One of the greatest skills you can develop as a trader is the ability to create your own strategies.
Even if it's based on others' ideas.
If you can develop a strategy, you learn how to find your own answers, and you'll never be dependent on anyone for trading info.
Thread👇
When I started out #daytrading in 2005, I knew nothing about trading. I was fresh out of university.
I applied to a proprietary day trading firm (they give me money and take part of my profits)...and they ONLY wanted people who knew nothing/little about trading.
Why?...
No preconceived ideas.
The firm basically told me: "Look at this chart and figure out how to make money."
It was the most powerful trading instruction I ever received.
The subtext was: "Become self-reliant because we can't trade for you".
Beautiful, and True. I said "Ok"...
They then said..."Since you're starting out, you can only lose $10 a day."
If I was profitable most days, I got more capital, could take bigger positions, could make more $, and thus could lose more.
But only if I was profitable. If I started losing, how much I could lose...
in a day dropped.
Basically: super tight risk leash, and find a way to make $.

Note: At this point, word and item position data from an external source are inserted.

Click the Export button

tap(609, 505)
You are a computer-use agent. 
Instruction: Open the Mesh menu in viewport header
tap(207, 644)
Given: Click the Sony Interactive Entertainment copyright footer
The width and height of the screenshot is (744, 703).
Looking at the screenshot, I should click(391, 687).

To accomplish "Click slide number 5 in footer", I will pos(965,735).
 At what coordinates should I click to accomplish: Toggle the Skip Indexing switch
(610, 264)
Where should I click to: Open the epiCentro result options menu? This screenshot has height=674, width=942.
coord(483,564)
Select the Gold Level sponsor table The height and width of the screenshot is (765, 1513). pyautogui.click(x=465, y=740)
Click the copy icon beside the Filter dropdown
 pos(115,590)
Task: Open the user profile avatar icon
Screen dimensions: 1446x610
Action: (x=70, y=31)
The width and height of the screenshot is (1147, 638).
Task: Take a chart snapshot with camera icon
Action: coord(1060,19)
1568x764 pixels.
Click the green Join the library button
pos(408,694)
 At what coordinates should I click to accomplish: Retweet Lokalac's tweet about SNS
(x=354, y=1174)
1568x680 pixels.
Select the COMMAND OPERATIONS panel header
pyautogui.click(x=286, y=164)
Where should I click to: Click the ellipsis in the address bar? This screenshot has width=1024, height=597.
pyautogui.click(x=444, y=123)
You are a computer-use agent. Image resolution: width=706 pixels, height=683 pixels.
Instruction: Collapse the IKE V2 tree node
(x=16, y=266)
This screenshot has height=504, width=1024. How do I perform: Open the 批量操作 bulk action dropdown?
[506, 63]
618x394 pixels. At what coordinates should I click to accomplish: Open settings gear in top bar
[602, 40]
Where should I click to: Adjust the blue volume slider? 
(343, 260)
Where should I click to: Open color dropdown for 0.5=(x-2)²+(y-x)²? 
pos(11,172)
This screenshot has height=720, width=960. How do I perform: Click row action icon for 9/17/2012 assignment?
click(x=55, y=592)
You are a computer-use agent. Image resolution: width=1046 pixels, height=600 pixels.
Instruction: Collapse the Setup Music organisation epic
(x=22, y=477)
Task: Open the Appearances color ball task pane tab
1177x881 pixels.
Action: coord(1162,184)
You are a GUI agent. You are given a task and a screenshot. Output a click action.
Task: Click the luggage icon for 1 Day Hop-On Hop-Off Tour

That was it. It may sound impossible, but just working with a chart (for weeks or months) and trying to figure out how to make money is the greatest skill you can develop....
It means you NEVER need to be dependent on anyone for trading information ever again. You know how to look at a chart and develop a strategy. If you can control your risk, you have a viable way to make money.
If conditions change, you have the skill to adapt...
If the strategy stops working, you create another one.
An added benefit of developing your own strategy is there are fewer psychological issues.
I am trading with only my own voice in my head.
If you just keep consuming new material, instead of creating, you end up with...
lots of voices in your head.
You have their voices plus your own voice, all saying what to do. You feel conflicted about which trades to take, when to get out, whether a trade is valid or not.
When it's just your own voice it is pretty much...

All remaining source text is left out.